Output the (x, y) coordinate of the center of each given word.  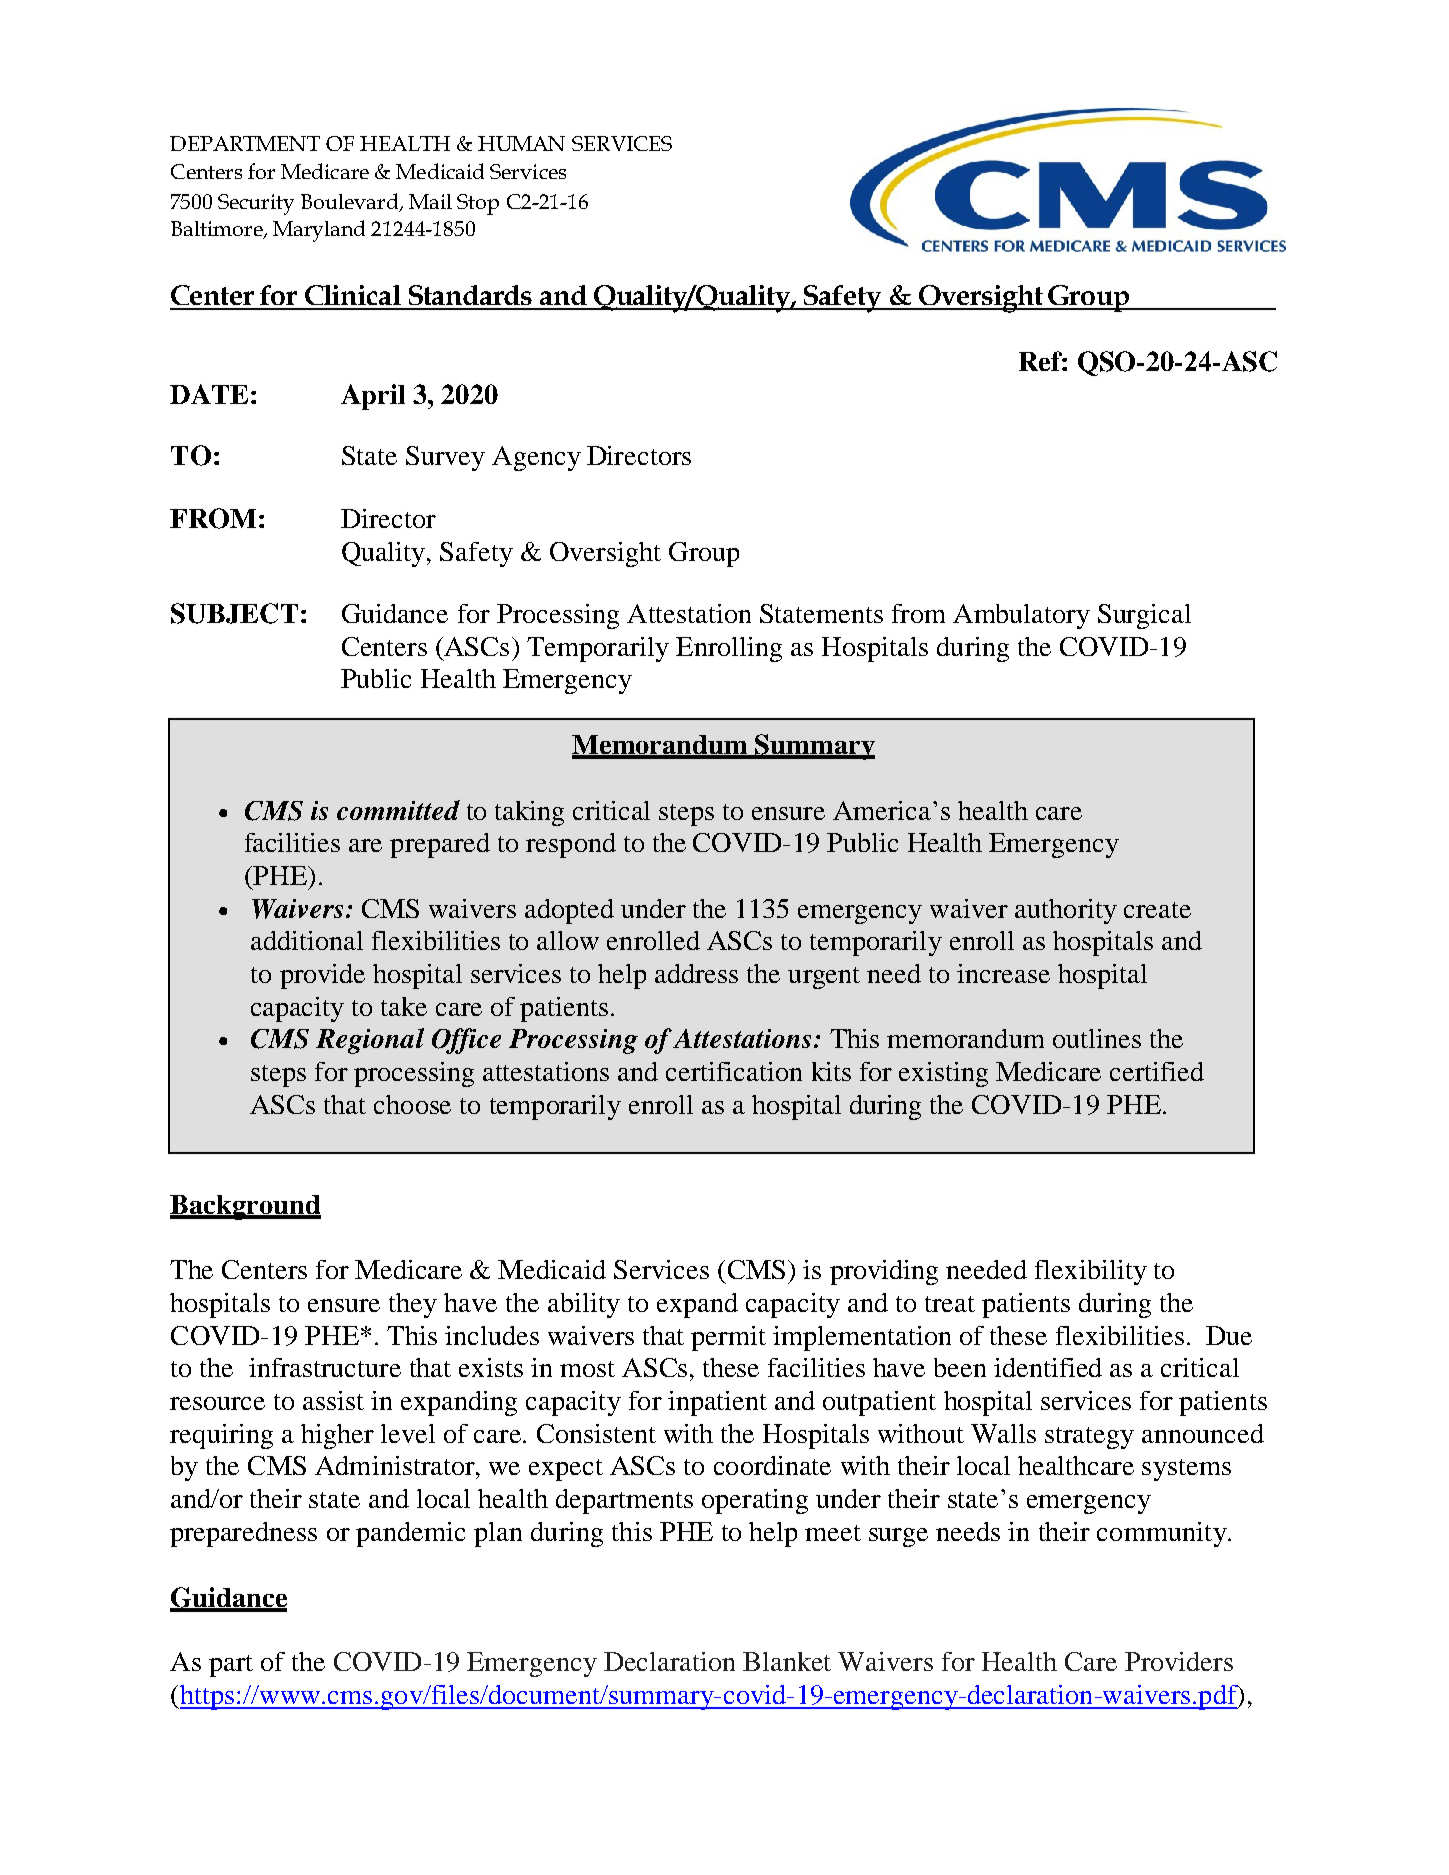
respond (571, 845)
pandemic (410, 1534)
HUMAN (521, 143)
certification (734, 1071)
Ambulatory (1021, 616)
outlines (1097, 1038)
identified (1048, 1367)
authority (1066, 911)
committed (398, 810)
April (373, 397)
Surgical (1144, 616)
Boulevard (351, 202)
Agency (536, 458)
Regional (370, 1041)
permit (728, 1338)
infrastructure (325, 1367)
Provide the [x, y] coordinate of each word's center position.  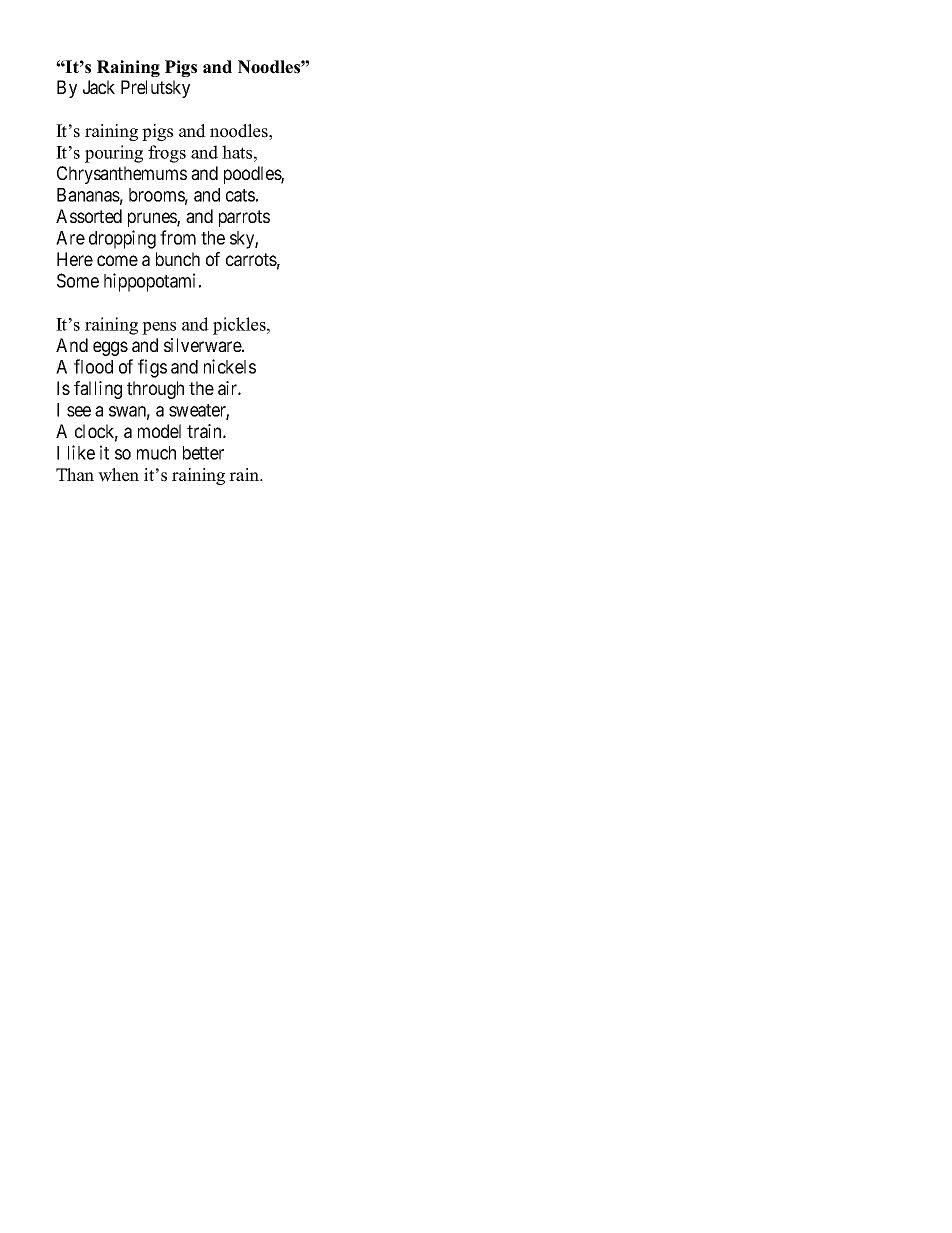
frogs [167, 154]
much [156, 453]
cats [240, 195]
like [81, 452]
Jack [99, 87]
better [203, 453]
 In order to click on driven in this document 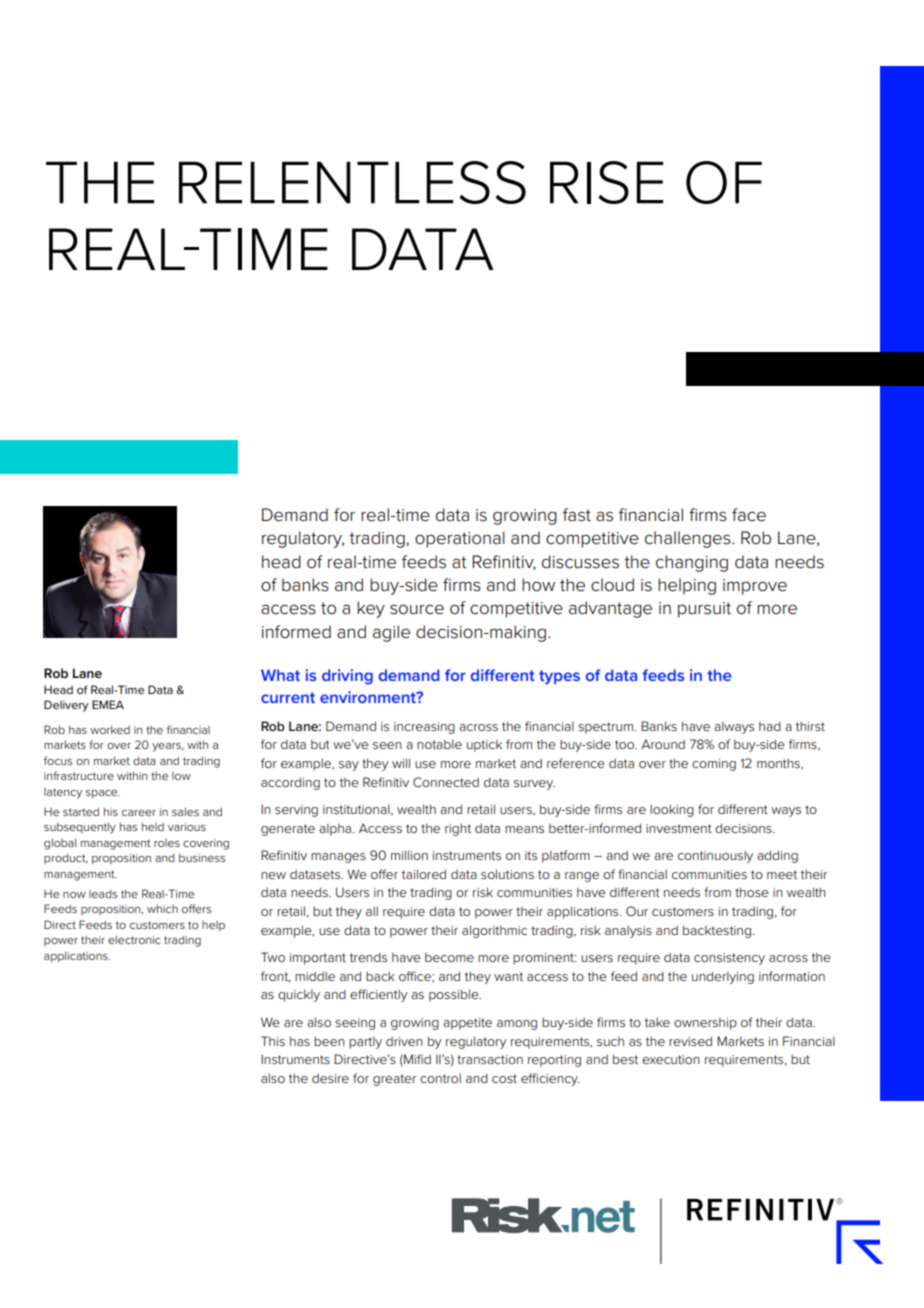, I will do `click(404, 1041)`.
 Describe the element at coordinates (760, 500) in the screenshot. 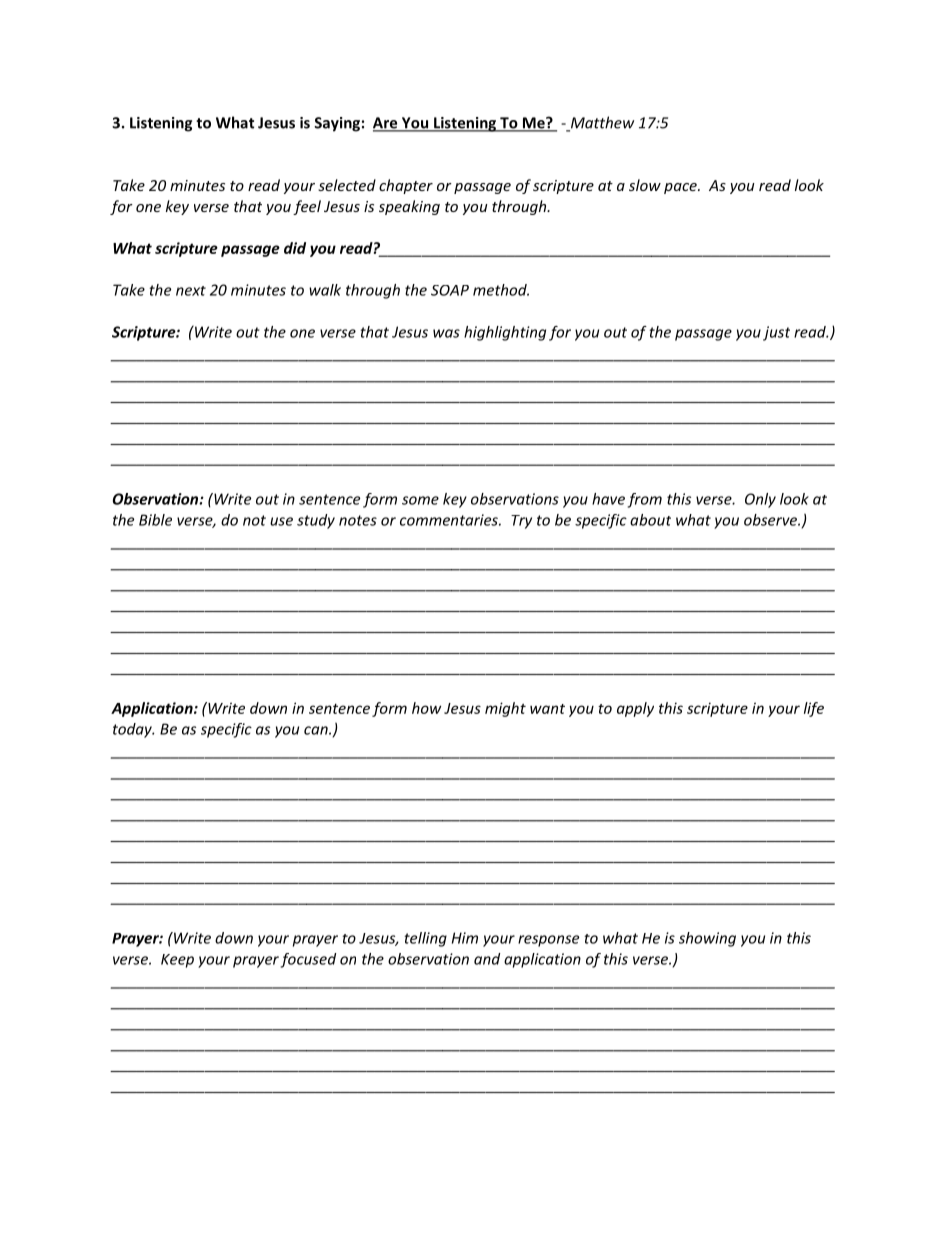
····················
目的: 冒頭の行から「Agency (536, 458)」を含む行まで、両端の行も含めて一字一句そのまま書き写してください。画像は出力から除いてください。

以下に出力:
Output the (x, y) coordinate of the center of each given word.  
respond (571, 845)
pandemic (410, 1534)
HUMAN (521, 143)
certification (734, 1071)
Ambulatory (1021, 616)
outlines (1097, 1038)
identified (1048, 1367)
authority (1066, 911)
committed (398, 810)
April (373, 397)
Surgical (1144, 616)
Boulevard (351, 202)
Agency (536, 458)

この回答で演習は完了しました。